Beaver, Alexander K.; Keneskhanova, Zhibek; Cosentino, Raul O.; Weiss, Brian L.; Awuoche, Erick O.; Smallenberger, Gretchen M.; Buenconsejo, Gracyn Y.; Crilly, Nathan P.; Smith, Jaclyn E.; Hakim, Jill M. C.; Zhang, Bailin; Bobb, Bryce; Rijo-Ferreira, Filipa; Figueiredo, Luisa M.; Aksoy, Serap; Siegel, T. Nicolai; Mugnier, Monica R.

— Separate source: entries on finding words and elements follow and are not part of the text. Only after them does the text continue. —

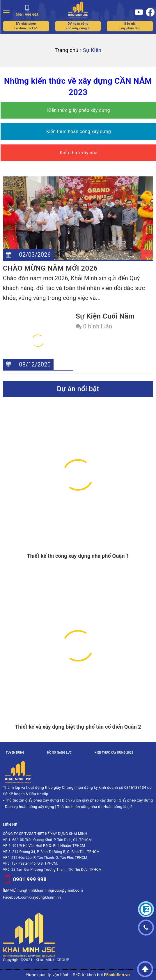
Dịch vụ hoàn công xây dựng (29, 807)
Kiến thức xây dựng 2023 (114, 752)
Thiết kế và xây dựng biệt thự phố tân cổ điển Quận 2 (78, 727)
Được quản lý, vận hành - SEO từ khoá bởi (78, 975)
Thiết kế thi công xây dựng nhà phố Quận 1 (78, 556)
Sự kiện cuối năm (105, 316)
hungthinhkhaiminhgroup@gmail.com (50, 890)
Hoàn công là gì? (118, 807)
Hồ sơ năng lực (60, 752)
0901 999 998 (30, 879)
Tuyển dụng (15, 752)
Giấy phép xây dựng (136, 800)
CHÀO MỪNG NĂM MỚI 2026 (50, 268)
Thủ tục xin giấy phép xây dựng (32, 800)
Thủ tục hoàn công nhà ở (79, 807)
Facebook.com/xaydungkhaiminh (32, 897)
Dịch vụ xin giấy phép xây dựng (89, 800)
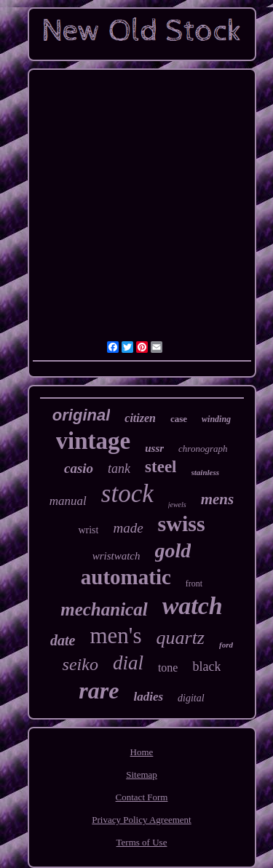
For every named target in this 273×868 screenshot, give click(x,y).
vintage (93, 441)
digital (191, 698)
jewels (177, 504)
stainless (205, 472)
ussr (154, 448)
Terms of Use (142, 842)
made (127, 527)
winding (216, 419)
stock (127, 493)
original (81, 415)
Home (142, 752)
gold (173, 550)
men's (115, 635)
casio (79, 468)
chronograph (202, 448)
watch (192, 605)
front (194, 584)
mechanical (103, 609)
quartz (181, 637)
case (178, 418)
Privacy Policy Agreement (141, 819)
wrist (88, 530)
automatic (126, 577)
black (206, 666)
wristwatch (116, 556)
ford (226, 645)
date (63, 640)
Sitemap (141, 774)
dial (128, 663)
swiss (181, 523)
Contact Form (142, 797)
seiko (80, 664)
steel (160, 466)
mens (218, 499)
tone (168, 667)
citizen (140, 418)
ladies (148, 696)
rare (98, 690)
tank (119, 469)
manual (68, 501)
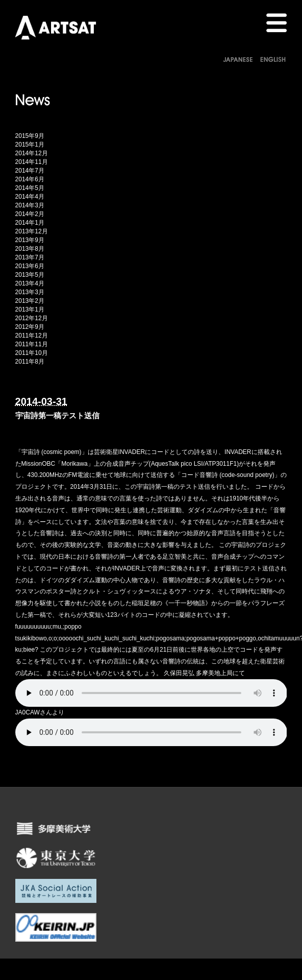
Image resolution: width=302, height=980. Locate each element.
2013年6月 (30, 266)
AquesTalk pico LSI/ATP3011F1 (194, 464)
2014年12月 (32, 153)
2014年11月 (32, 162)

Johns Hopkins University; Johns Hopkins Medicine; Johns Hopkins University; Johns Hopkins Bloomberg School of Public Health; University of Munich; University of Munich; Yale University

Nature

0028-4783

10.1038/s41586-024-08151-z

2024-12-12

430-+

The protozoan parasite Trypanosoma brucei evades clearance by the host immune system through antigenic variation of its dense variant surface glycoprotein (VSG) coat, periodically 'switching' expression of the VSG using a large genomic repertoire of VSG-encoding genes(1-6). Recent studies of antigenic variation in vivo have focused near exclusively on parasites in the bloodstream(6-8), but research has shown that many, if not most, parasites reside in the interstitial spaces of tissues(9-13). We sought to explore the dynamics of antigenic variation in extravascular parasite populations using VSG-seq(7), a high-throughput sequencing approach for profiling VSGs expressed in populations of T. brucei. Here we show that tissues, not the blood, are the primary reservoir of antigenic diversity during both needle- and tsetse bite-initiated T. brucei infections, with more than 75% of VSGs found exclusively within extravascular spaces. We found that this increased diversity is correlated with slower parasite clearance in tissue spaces. Together, these data support a model in which the slower immune response in extravascular spaces provides more time to generate the antigenic diversity needed to maintain a chronic infection. Our findings reveal the important role that extravascular spaces can have in pathogen diversification.